EXERCISE DIRECTIONS
Please state how many lines of the records below contain the word "JJJJ". Give the number and nothing else.
○ ○ ○
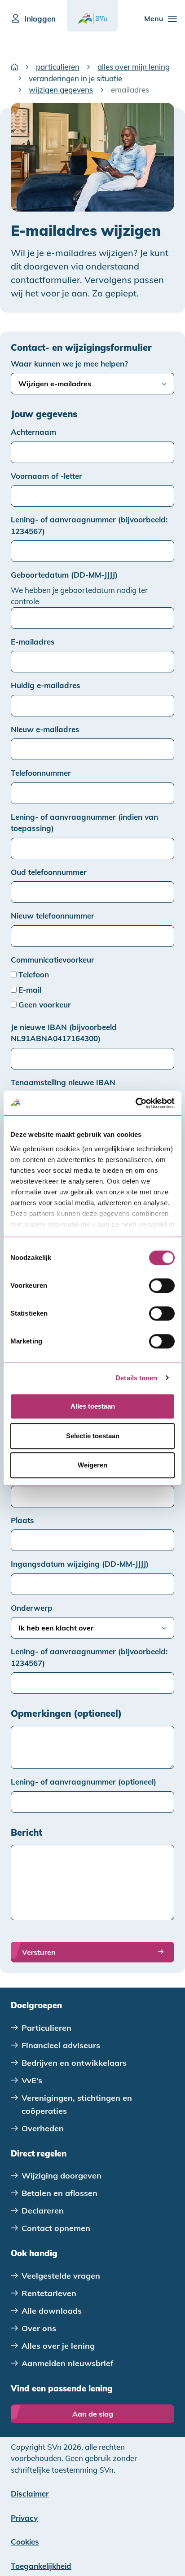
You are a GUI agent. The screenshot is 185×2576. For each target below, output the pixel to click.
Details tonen (136, 1378)
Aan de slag (92, 2413)
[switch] (162, 1285)
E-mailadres (33, 641)
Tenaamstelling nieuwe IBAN (63, 1082)
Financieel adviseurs (61, 2045)
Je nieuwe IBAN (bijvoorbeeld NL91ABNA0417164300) (64, 1032)
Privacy (24, 2518)
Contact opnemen (56, 2228)
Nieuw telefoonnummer (52, 915)
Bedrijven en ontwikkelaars (74, 2063)
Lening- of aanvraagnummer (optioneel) (83, 1781)
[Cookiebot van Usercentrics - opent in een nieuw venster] (135, 1103)
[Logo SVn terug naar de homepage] (92, 19)
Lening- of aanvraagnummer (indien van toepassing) (84, 822)
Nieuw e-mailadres (45, 729)
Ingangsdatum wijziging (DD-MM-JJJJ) (80, 1564)
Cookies (25, 2541)
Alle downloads (52, 2311)
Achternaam (33, 432)
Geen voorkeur (44, 1004)
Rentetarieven (49, 2293)
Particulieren (57, 66)
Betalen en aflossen (59, 2193)
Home (14, 67)
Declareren (43, 2210)
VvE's (32, 2080)
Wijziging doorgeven (61, 2175)
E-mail (29, 989)
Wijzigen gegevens (61, 89)
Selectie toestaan (92, 1436)
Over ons (39, 2328)
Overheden (43, 2128)
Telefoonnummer (41, 773)
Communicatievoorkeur (52, 959)
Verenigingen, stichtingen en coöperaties (77, 2104)
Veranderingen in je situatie (75, 78)
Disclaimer (30, 2493)
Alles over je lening (58, 2346)
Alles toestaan (92, 1406)
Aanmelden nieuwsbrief (68, 2363)
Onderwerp (32, 1608)
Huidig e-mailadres (45, 685)
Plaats (22, 1520)
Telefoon (33, 974)
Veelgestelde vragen (61, 2276)
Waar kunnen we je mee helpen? (69, 363)
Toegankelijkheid (41, 2566)
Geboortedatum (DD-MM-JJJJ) (64, 574)
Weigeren (92, 1465)
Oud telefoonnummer (49, 872)
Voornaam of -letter (46, 476)
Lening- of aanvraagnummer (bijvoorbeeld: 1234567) (89, 525)
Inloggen (40, 18)
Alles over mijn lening (133, 66)
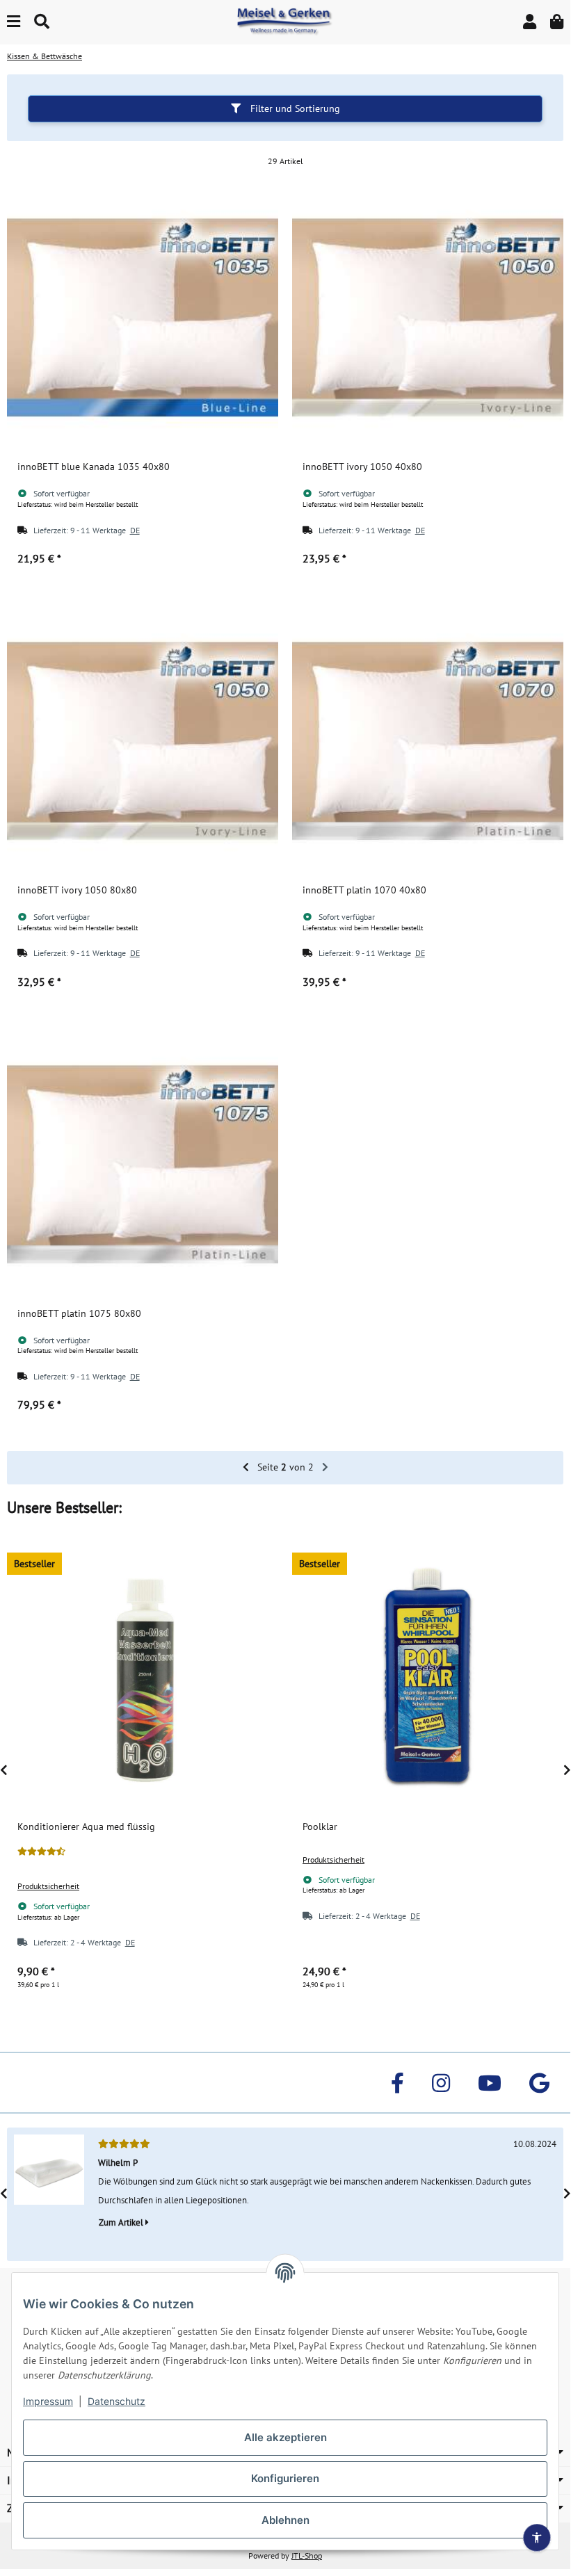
○ ○ ○
FINAL ANSWER
2